What needs to be done |
From top to bottom, return the listing exactly as it appears, omitting its images.

—————

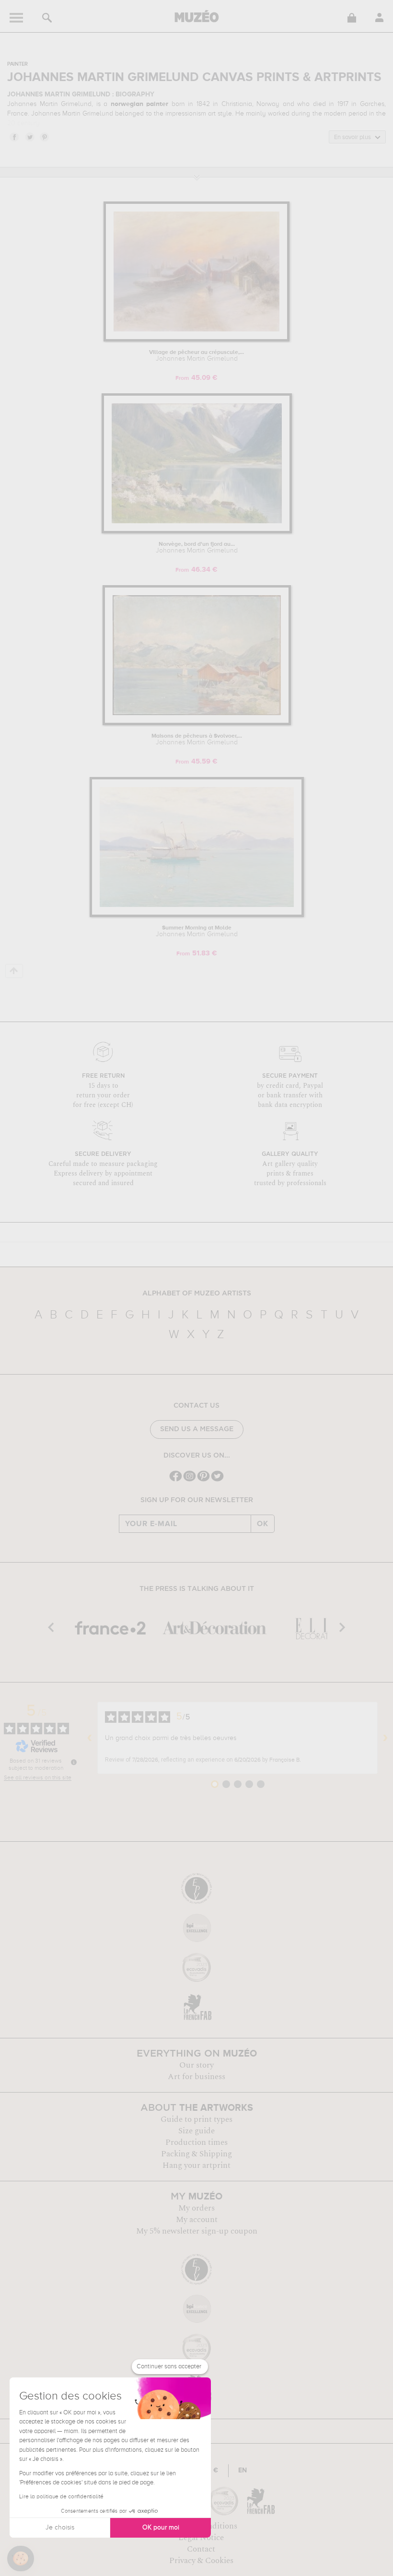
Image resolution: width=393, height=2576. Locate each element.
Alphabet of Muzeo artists (196, 1293)
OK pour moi (160, 2527)
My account (197, 2219)
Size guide (196, 2131)
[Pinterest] (203, 1480)
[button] (20, 2559)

—————

Answer to the problem |
Image resolution: width=393, height=2576. Locate each element.
Alphabet of Muzeo artists (196, 1293)
OK pour moi (160, 2527)
My account (197, 2219)
Size guide (196, 2131)
[Pinterest] (203, 1480)
[button] (20, 2559)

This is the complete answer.